On my first week of onboarding as an attending, before I had seen a single patient, I met the boulder in a training room.
It arrived as a screenshot. The EHR instructor clicked into a demo chart and a cascade opened: quality gaps, refill requests, preventive care nudges, “smart” routing rules that promised efficiency and smelled faintly of delegation without authority. I had imagined the threshold to attendinghood as a clean line: credentialing complete, badge activated, the cautious voice of residency replaced by a practiced calm. Instead, on the Friday before my first clinic, I realized what becoming a physician truly means: consenting to be answerable for work that, by design, will never be finished.
Orientation has its choreography: introductions, passwords, compliance modules, a tour that reduces a complex system to arrows on a floor plan. But somewhere between “Panel Management” and “Revenue Cycle,” the existential shape of the job snapped into focus. The clinic’s care-gap dashboard glowed with bright, corrective colors, an abstract art of deficit: mammograms, colon cancer screens, A1c checks, flu shots, depression follow-ups. Each square was a person, each reminder a tug on a sleeve. “Your panel will start small and grow rapidly,” someone said, meaning it as reassurance. I heard: The slope will steepen.
In residency, there was always a next rung to reach for, a senior or an attending whose authority could unstick the stuck. Now, even before my first patient has sat down, I can feel the quiet, administrative gravity of attendinghood. The gravity is not merely the inbox (though the simulation dinged with cheerful regularity); it is the recognition that medicine is less a series of discrete tasks than a commitment unfolding in time. Health does not stay completed. Grief does not expire by 5 p.m. Chronic illness does not remember your block schedule.

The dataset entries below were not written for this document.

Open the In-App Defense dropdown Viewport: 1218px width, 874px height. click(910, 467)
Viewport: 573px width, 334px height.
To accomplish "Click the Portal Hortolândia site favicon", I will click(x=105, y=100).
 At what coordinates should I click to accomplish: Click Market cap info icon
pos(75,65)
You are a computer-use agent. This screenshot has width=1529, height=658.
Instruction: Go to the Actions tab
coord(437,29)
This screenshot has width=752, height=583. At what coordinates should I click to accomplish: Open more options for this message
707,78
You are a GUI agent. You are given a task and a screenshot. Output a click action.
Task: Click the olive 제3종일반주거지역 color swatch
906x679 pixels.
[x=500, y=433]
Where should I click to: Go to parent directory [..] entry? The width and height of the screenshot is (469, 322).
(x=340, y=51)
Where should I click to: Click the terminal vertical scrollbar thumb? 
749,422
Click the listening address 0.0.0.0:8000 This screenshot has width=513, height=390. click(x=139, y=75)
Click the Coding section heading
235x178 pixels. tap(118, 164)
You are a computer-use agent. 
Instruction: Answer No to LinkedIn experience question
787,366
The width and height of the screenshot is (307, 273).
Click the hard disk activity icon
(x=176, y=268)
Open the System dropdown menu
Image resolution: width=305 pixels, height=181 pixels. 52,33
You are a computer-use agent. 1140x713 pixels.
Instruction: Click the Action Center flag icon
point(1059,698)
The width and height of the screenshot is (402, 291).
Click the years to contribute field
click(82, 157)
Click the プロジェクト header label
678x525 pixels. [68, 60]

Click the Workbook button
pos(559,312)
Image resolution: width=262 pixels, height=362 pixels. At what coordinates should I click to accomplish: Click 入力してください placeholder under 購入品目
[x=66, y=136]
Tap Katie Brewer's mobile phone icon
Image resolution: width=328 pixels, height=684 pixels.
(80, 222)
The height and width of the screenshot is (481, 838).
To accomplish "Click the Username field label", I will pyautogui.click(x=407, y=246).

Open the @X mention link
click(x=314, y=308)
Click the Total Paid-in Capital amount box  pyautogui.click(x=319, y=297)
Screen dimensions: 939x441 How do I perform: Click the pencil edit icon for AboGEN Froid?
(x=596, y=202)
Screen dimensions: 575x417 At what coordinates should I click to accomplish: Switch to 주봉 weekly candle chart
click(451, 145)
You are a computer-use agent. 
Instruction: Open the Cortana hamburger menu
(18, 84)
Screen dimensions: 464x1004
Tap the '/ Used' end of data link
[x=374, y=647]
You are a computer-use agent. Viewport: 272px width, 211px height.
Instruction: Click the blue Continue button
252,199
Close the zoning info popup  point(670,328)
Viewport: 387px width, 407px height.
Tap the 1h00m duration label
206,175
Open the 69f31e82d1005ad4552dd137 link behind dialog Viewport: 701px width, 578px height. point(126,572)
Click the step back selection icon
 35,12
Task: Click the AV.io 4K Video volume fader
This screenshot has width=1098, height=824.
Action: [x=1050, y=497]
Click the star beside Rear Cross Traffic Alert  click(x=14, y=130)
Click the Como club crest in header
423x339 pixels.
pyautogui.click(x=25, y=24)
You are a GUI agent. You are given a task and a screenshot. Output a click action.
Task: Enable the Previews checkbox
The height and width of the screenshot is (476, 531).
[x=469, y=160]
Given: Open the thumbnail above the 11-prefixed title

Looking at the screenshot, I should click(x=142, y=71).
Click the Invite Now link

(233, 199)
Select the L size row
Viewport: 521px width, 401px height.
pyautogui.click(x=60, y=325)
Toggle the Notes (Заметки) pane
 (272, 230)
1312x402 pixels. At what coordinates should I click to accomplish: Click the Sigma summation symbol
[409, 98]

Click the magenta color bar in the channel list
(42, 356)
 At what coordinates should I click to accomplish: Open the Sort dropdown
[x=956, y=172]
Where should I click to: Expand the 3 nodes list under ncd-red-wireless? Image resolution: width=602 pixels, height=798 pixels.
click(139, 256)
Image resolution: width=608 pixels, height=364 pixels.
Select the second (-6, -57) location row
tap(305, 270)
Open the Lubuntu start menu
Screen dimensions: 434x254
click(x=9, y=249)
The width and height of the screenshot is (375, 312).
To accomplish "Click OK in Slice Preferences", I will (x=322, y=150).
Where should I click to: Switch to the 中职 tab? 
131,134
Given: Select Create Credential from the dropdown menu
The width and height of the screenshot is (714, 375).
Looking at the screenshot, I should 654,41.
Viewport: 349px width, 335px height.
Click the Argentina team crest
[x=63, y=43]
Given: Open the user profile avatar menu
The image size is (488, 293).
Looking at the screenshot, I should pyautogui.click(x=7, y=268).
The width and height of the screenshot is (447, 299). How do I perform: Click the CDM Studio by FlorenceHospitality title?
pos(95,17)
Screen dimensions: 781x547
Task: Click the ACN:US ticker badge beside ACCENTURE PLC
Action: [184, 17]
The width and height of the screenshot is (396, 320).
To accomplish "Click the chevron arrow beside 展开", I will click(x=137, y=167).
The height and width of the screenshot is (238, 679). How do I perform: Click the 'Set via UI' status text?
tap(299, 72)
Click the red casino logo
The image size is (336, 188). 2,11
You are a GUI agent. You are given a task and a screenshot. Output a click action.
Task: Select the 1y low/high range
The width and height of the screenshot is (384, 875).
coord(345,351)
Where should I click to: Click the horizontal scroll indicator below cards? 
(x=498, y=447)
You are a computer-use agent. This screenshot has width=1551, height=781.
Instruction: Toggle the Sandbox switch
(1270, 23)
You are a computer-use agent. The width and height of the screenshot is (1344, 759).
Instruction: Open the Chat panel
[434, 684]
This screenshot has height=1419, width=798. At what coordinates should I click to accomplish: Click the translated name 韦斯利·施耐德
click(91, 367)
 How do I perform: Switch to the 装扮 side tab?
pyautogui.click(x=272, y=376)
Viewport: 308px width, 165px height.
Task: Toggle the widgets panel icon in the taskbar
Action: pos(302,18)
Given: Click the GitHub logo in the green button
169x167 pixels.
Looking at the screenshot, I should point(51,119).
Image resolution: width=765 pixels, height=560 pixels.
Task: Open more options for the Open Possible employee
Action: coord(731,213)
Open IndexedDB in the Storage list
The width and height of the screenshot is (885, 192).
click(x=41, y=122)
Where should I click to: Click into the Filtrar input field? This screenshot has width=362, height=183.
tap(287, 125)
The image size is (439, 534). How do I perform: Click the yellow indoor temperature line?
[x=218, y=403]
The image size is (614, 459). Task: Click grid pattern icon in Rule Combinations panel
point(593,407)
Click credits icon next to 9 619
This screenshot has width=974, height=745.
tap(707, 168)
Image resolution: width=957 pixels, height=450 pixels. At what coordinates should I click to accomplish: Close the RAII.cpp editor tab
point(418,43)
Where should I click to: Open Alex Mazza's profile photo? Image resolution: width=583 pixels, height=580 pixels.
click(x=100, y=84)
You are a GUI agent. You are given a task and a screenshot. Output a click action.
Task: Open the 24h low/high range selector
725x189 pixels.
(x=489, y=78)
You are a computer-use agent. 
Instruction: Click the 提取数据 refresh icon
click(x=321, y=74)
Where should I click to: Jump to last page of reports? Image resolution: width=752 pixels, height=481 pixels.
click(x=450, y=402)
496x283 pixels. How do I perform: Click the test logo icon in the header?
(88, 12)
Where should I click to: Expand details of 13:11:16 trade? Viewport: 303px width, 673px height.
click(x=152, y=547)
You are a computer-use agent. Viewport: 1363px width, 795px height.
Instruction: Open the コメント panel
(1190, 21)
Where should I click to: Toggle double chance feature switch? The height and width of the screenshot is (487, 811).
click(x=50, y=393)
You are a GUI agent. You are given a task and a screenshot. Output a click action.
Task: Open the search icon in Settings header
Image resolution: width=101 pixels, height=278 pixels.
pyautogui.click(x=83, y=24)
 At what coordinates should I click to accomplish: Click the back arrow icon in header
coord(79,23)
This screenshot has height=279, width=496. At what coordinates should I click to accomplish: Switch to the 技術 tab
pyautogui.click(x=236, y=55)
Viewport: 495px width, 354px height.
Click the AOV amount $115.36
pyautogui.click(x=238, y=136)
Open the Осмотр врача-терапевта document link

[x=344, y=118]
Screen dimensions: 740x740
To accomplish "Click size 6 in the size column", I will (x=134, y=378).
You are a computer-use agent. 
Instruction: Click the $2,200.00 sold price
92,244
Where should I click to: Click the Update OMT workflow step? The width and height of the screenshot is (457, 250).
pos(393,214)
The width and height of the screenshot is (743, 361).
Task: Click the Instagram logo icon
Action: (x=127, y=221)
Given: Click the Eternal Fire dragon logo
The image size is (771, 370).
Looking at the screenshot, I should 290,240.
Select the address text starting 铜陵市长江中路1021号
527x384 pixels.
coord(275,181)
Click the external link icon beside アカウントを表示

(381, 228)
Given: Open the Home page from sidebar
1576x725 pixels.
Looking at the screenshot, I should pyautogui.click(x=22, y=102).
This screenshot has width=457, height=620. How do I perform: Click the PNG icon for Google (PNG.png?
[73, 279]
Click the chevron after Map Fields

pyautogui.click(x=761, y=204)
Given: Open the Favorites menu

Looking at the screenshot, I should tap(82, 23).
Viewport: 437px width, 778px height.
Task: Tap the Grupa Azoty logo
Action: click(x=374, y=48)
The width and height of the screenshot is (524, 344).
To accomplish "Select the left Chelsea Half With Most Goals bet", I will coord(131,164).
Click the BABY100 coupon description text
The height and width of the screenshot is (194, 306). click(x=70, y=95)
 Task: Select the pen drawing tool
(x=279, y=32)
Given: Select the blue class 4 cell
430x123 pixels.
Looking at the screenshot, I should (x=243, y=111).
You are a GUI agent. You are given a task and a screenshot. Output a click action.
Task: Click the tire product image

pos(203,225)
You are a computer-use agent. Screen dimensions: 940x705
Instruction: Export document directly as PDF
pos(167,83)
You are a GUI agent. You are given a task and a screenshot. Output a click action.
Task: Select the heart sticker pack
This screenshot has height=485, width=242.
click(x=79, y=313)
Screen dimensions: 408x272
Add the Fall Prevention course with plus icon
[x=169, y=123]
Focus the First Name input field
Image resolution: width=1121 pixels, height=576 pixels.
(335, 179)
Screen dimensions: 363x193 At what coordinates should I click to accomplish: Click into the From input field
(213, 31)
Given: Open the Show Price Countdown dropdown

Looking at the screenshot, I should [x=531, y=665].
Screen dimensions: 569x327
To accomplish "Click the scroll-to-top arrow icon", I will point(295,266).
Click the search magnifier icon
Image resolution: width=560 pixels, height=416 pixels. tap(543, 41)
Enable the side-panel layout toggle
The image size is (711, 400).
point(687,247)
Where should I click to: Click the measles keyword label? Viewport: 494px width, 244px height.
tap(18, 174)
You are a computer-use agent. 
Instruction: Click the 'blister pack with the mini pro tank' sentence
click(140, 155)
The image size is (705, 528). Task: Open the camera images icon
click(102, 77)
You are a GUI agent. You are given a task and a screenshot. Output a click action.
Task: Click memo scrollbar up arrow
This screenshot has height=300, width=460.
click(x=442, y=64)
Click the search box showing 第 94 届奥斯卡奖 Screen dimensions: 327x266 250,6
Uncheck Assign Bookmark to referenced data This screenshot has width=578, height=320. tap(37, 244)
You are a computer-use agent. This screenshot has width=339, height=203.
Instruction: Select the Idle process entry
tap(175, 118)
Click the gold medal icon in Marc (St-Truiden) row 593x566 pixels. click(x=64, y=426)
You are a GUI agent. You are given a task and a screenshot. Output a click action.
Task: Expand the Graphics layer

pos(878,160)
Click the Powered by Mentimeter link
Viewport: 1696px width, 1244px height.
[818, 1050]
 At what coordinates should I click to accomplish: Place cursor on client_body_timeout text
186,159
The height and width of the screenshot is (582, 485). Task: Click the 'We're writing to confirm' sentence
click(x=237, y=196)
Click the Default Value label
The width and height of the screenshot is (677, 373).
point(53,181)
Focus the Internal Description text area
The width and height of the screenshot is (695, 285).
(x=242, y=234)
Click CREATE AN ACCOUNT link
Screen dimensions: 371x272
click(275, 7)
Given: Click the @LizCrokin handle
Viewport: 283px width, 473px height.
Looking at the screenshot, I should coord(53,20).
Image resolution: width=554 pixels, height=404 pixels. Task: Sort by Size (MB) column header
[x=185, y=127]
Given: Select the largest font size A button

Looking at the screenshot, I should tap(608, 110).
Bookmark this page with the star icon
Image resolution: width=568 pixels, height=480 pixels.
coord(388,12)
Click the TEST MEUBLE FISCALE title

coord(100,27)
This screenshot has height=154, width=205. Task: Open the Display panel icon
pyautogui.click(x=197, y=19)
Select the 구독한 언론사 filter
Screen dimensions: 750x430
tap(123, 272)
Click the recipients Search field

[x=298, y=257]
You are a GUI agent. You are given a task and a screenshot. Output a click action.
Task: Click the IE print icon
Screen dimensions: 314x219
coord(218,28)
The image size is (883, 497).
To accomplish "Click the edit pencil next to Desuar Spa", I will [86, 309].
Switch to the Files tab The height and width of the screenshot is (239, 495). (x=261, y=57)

During a module on “inbox optimization,” a trainer showed us how to set up filters: STAT triage, refill batching, lab-result macros. The promise was that with the right templates, we can metabolize complexity into swifter clicks. I am grateful for craft; templates are a kind of mercy. But the deeper revelation was more austere: The boulder is not paperwork. The boulder is responsibility itself, our strange, chosen duty to keep showing up when the human condition refracts into alerts, denials, and aching knees. In that sense, the work feels close to what Albert Camus called the rhythm of the absurd, not futility for its own sake, but a lucid persistence in a world that does not tidy itself for our convenience.
In a lecture, I scribbled in the margin: Who pays the tax of time? We all do; unevenly. Patients pay in foregone relief; teams in churn; physicians in moral injury, the gap between what is right and what the structure allows. Becoming an attending means the bill arrives daily; my work is to turn some of that debt back into care.
There was also the tour of the human infrastructure, the part that keeps me from cynicism. I met the medical assistants who know which grandmothers bring candy for the front desk, the nurse who has a sixth sense for who is not answering the phone because they are working a double, the scheduler who understands that the bus route is the real social determinant today. I met the social worker who can, with two calls, make food appear in a kitchen by nightfall. Becoming a physician means I now sit at the center of this web, not to direct it as a soloist, but to keep it from fraying through attention and gratitude and the occasional stubborn insistence.
Because I have not yet seen my first patient, my resolve is still theoretical, which is risky. But clarity loves a deadline, and mine is tomorrow. So I am preparing, not to conquer the hill, but to choose where to meet it. I built my templates to begin with context (“What is new with your life?”), because the chart rarely volunteers it. I arranged my result notes to front-load harm: chest pain, suicidality, then the rest. I made a list of phrases that make repair easier when I err (“I caused confusion there; let me fix it”). I drafted a brief clinic policy for myself: never say “noncompliant” when what I mean is “outmatched by circumstances.” These are small tools, but they are the handles I will need on the boulder.
I am also letting go of the myth that mastery will abolish repetition. Residency trained my reasoning; attendinghood is already training my attention. The work will loop. The inbox will refill. The same questions will return in different mouths. My authority will be tested not by how rarely I need help, but by how quickly I seek it and how generously I share it. If there is a romance here, it is not in heroics but in stewardship, the unflashy promise to keep watch, to return calls, to remember birthdays, to write the letter that unlocks three months of stability.
Tomorrow I will open the door to the first patient of my panel. The boulder will be there, indifferent and steady. I do not need it to be lighter to be meaningful. I need to be faithful to the craft, animated by a team, and committed to the kind of revolt that Camus describes: a refusal to confuse absurdity with nihilism, paperwork with purpose. Medicine will ask more than I can give in a day. Becoming a physician means offering the day anyway, and then another, and learning how to place my hands so the push becomes, if not easier, then truer.
I write this plainly, protectively, and without ornament where it is not earned. Any clinical scenarios recalled from residency are composited and anonymized.
The hill awaits. So do I.
Sami Sinada is a family physician in Chicago. He examines how ethics and policy influence everyday clinical decisions and the systems that shape them. His work aims for clarity, conscience, and practical wisdom in primary care and medical education.